# Easy, foolproof method of coating screens



## MaximRecoil (May 18, 2010)

This might help some people who are new to screen printing. I'm fairly new to screen printing myself (I've been doing it for about a year now, and only as a hobby), and the hardest part for me during my first several attempts was coating the screen. On my very first try, the emulsion was on there so thick that it dripped onto the floor as it was drying. I managed to do better on subsequent tries, but it still wasn't good, i.e., it was still too thick, and that thickness was inconsistent (thicker on one end of the screen than the other). This made it hard to rinse out the stencil after exposure; the thinner parts of the emulsion would rinse out okay, but the thicker parts wouldn't, and I had quite a few stencils that were unusable, forcing me to reclaim the screen and start over.

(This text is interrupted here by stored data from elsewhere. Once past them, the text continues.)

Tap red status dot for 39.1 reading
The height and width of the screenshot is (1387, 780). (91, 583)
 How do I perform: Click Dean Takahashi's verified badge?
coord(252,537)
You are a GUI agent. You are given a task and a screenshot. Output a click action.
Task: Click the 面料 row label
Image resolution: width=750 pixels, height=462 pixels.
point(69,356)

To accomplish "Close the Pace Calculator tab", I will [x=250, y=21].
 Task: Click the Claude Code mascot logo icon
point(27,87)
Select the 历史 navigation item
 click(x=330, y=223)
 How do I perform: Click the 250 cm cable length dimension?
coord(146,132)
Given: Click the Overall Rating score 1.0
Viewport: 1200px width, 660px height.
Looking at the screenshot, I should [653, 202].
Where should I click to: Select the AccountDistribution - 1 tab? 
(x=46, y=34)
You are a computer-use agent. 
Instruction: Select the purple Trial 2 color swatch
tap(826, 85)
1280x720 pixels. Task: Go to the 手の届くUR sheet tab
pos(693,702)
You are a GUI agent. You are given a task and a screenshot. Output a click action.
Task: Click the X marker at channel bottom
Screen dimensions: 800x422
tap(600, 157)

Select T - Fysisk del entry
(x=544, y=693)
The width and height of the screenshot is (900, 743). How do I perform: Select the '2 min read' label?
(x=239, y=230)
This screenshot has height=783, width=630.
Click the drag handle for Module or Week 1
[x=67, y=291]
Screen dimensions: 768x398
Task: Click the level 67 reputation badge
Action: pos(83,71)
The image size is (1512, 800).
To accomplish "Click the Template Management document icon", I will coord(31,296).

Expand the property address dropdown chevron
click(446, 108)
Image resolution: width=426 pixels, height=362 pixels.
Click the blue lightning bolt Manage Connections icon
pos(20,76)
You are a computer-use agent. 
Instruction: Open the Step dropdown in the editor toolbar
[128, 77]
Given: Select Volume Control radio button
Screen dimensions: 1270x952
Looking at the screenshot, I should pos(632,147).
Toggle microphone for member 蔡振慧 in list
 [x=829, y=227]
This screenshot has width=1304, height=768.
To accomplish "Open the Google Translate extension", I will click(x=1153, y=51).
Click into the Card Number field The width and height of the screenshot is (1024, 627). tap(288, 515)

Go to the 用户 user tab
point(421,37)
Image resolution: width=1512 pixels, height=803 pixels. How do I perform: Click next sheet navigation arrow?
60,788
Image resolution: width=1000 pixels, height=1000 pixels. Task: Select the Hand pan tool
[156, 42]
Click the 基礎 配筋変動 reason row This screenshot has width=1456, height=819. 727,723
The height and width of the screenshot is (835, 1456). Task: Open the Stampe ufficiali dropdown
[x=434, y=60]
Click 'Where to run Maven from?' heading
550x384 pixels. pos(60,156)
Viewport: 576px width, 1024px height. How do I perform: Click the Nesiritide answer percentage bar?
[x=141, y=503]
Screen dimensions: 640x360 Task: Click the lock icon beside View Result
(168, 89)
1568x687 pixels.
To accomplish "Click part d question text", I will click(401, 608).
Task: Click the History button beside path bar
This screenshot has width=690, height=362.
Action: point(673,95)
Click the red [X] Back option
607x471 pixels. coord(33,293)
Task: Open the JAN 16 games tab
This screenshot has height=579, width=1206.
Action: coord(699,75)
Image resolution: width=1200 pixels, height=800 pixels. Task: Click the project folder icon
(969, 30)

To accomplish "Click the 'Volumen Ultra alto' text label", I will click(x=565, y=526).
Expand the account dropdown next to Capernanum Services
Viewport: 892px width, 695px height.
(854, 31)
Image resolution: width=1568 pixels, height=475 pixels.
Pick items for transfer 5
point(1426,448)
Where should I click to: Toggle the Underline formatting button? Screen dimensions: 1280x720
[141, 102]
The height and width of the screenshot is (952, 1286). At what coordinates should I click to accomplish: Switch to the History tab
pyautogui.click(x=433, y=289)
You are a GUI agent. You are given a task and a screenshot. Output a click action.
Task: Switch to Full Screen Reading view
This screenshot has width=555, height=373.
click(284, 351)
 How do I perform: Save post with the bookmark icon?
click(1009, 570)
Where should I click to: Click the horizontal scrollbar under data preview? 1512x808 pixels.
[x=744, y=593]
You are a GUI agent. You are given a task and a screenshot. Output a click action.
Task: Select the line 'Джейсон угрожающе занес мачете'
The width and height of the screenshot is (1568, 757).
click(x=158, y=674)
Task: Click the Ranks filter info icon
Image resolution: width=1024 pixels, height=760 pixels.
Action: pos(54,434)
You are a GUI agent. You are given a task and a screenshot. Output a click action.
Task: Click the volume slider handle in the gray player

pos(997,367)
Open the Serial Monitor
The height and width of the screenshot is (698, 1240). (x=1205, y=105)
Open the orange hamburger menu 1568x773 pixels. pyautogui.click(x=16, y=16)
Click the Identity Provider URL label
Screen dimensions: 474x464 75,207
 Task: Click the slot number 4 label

The foolproof method I discovered is: coat the screen as usual using the thin edge side of the scoop coater, i.e., the back then the front, not worrying about technique, air bubbles, stuttering, thickness, or anything else. Then repeat the process on both sides, except, this time, angle the back of the scoop coater downward so that no new emulsion gets applied. What this does is scrape off all of the excess emulsion, leaving a perfectly thin, uniform, bubble-free coating. It will dry quickly, expose consistently, and the stencil will rinse out easily, every time. This method has never failed me.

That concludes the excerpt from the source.